DESCRIPTION OF THE TASK
All lines from the one containing "The height and width of the screenshot is (1160, 1326)." through the last line below must be duplicated exactly, with nothing outside that span.

[Collected data]
____________

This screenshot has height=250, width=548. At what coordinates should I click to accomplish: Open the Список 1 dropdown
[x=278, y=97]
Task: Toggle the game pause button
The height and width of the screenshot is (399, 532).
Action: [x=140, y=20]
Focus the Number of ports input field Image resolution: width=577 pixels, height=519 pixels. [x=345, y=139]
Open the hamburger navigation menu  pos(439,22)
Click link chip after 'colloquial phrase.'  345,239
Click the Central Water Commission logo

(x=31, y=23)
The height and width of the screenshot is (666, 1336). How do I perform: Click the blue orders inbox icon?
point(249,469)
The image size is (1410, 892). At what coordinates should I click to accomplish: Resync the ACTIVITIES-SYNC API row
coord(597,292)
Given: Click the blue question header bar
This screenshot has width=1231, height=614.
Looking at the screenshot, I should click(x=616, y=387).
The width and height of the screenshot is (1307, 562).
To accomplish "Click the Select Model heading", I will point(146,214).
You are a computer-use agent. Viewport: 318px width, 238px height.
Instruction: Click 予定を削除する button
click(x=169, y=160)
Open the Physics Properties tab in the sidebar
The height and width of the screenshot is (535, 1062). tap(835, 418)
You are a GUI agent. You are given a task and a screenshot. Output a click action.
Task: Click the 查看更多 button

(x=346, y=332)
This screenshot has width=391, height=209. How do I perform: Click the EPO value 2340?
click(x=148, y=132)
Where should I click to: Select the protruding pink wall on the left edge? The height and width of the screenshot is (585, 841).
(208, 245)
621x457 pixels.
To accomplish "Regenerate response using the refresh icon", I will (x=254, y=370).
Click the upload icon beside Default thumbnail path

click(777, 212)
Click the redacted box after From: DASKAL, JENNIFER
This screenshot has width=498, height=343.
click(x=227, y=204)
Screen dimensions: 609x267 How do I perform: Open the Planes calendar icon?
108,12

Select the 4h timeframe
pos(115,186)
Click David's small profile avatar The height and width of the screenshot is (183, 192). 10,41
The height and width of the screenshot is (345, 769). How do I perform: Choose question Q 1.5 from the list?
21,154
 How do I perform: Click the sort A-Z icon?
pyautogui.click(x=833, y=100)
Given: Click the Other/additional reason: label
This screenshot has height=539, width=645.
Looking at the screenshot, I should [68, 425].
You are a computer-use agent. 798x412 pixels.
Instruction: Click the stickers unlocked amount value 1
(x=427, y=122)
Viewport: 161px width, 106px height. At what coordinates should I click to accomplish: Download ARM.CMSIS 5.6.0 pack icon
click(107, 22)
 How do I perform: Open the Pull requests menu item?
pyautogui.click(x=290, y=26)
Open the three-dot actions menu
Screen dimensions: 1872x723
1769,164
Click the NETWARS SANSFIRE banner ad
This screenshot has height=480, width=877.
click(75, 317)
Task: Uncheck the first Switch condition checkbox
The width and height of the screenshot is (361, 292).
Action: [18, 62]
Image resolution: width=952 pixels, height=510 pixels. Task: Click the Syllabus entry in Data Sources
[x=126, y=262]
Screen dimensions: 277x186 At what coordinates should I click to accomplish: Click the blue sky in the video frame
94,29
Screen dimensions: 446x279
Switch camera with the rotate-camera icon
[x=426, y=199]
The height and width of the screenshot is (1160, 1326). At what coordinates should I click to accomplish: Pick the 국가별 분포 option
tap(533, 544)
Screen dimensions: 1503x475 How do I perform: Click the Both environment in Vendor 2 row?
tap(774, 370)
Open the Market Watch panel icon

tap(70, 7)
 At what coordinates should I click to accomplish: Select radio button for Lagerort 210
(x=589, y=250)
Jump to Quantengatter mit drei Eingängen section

____________

SOLUTION TO THE EXERCISE
The height and width of the screenshot is (1160, 1326). At what coordinates should I click to accomplish: Pick the 국가별 분포 option
tap(533, 544)
Screen dimensions: 1503x475 How do I perform: Click the Both environment in Vendor 2 row?
tap(774, 370)
Open the Market Watch panel icon

tap(70, 7)
 At what coordinates should I click to accomplish: Select radio button for Lagerort 210
(x=589, y=250)
Jump to Quantengatter mit drei Eingängen section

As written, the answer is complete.